Dataset records:

※ ※ ※

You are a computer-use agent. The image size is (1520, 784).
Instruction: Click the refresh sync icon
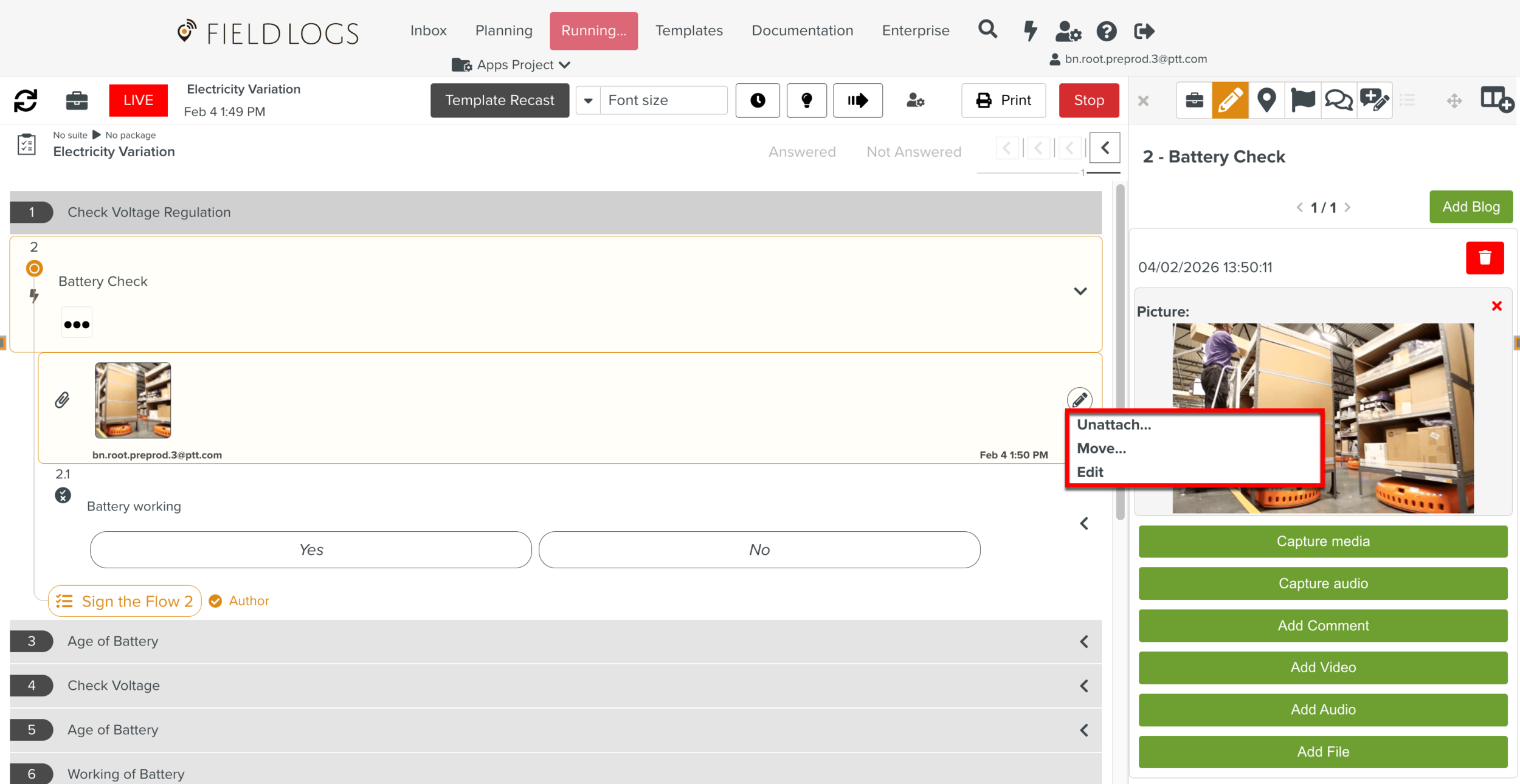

※ ※ ※

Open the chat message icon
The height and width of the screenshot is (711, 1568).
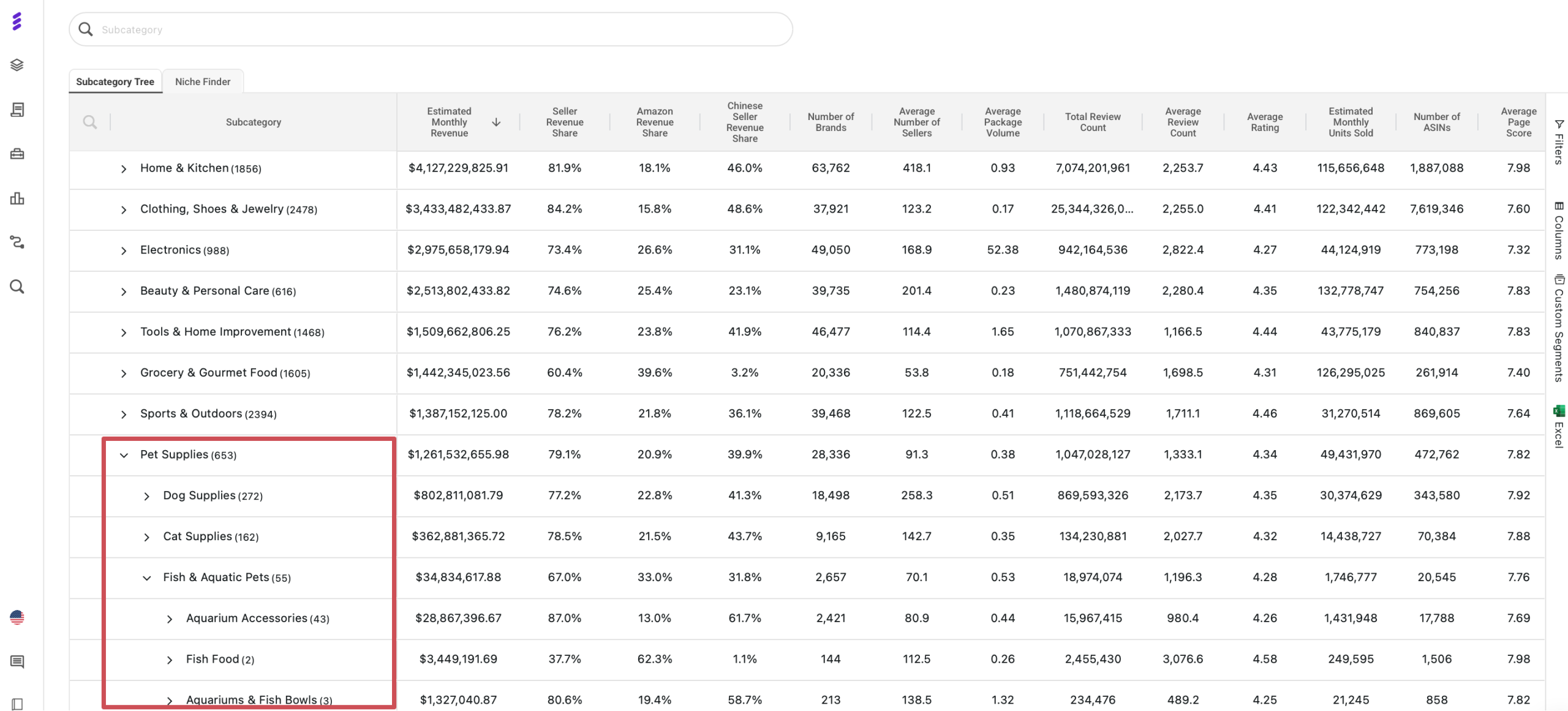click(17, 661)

※ ※ ※

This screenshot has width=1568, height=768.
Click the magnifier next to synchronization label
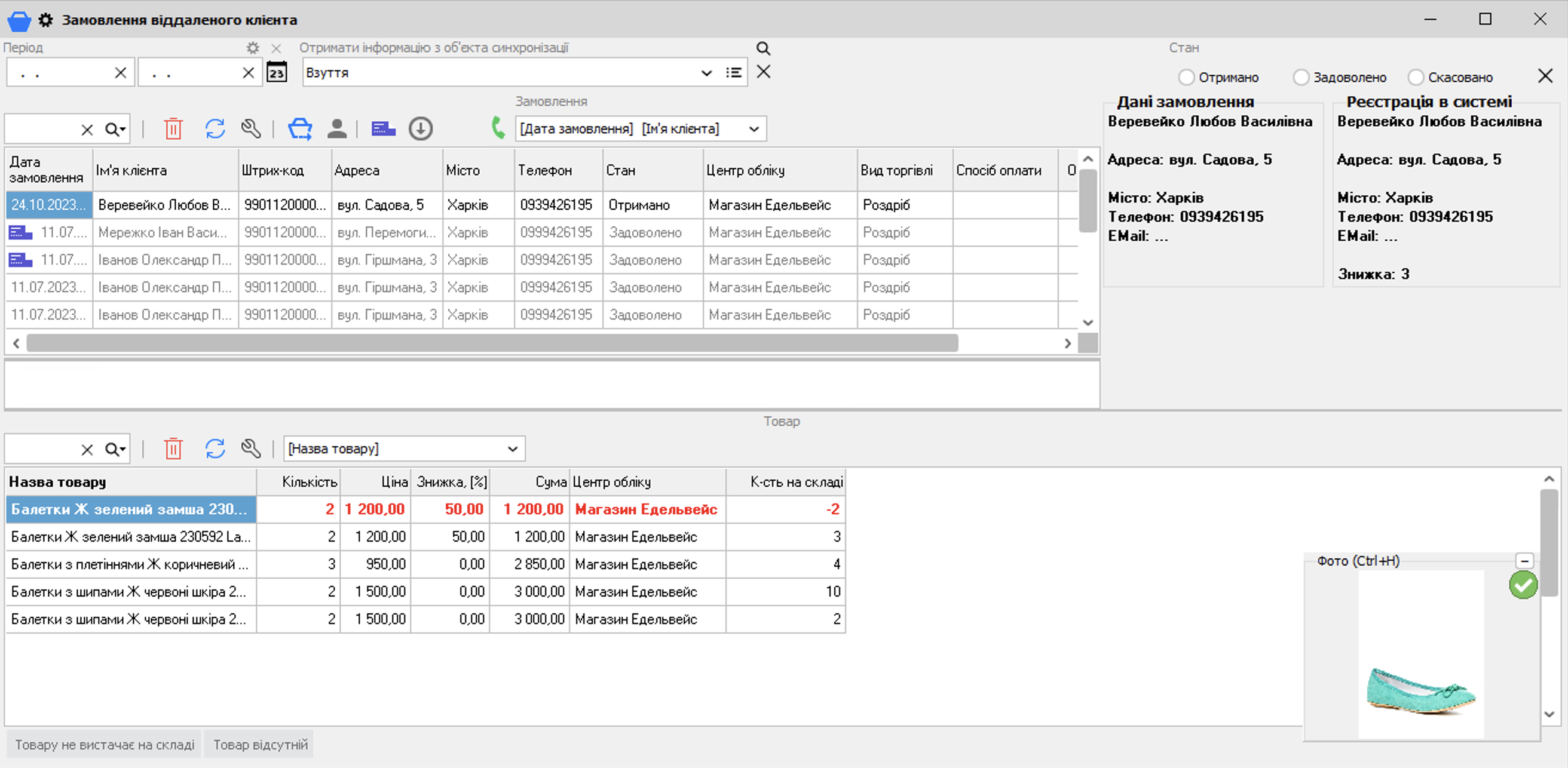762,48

※ ※ ※

Your goal: The answer is the lines above between the line holding "You are a computer-use" and the line holding "Instruction: Click the refresh sync icon", inclusive, each written out exactly, and no others.

Reply to the exercise:
You are a computer-use agent. The image size is (1520, 784).
Instruction: Click the refresh sync icon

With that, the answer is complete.